Assigned task:
Look through the data that follows and copy each line with the string "agent".

Given information:

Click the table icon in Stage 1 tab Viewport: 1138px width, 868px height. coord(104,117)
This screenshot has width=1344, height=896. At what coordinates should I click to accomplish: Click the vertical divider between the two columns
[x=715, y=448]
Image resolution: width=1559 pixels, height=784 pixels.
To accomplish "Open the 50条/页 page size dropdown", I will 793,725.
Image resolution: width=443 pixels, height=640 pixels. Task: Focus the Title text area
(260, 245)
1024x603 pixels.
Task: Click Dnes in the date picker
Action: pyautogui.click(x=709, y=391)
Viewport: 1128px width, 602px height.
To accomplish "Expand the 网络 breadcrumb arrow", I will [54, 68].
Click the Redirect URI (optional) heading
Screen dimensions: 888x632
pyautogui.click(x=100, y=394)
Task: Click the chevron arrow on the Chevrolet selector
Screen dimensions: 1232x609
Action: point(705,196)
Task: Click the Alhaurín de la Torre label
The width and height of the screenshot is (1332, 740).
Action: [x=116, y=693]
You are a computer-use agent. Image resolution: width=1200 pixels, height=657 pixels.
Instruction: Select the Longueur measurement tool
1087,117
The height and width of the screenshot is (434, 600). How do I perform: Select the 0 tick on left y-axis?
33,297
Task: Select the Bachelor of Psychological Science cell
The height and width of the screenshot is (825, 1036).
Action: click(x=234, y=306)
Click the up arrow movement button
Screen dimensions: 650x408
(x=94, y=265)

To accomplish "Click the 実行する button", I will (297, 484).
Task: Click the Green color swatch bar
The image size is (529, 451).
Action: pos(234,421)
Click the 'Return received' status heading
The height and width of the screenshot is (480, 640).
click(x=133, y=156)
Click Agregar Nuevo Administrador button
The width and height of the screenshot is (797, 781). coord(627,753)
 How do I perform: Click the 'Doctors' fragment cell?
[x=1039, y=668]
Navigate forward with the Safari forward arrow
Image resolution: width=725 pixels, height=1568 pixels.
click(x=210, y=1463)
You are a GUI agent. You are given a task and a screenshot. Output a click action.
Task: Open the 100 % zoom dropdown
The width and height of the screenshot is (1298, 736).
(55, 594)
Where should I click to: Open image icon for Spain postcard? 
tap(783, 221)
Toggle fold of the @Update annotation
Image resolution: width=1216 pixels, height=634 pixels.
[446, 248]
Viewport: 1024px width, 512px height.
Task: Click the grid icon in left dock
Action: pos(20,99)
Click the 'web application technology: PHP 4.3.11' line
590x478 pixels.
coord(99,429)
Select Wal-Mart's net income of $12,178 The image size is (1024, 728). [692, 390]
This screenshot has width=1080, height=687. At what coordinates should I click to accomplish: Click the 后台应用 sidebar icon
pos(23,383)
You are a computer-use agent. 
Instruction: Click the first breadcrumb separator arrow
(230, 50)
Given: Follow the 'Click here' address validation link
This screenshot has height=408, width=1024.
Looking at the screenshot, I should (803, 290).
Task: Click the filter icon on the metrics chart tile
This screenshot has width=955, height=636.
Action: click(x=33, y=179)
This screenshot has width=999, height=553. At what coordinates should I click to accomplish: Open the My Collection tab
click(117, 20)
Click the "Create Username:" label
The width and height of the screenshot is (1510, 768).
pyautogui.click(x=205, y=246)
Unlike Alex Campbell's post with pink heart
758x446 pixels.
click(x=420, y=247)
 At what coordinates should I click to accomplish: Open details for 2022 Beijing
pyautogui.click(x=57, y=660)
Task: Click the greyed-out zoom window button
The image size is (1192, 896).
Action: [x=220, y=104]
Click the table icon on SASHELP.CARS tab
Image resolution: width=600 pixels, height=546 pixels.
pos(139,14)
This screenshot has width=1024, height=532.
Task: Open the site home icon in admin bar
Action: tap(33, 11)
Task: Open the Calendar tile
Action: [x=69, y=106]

Solution to the exercise:
You are a computer-use agent. Image resolution: width=1200 pixels, height=657 pixels.
You are a GUI agent. You are given a task and a screenshot. Output a click action.
You are a computer-use agent. 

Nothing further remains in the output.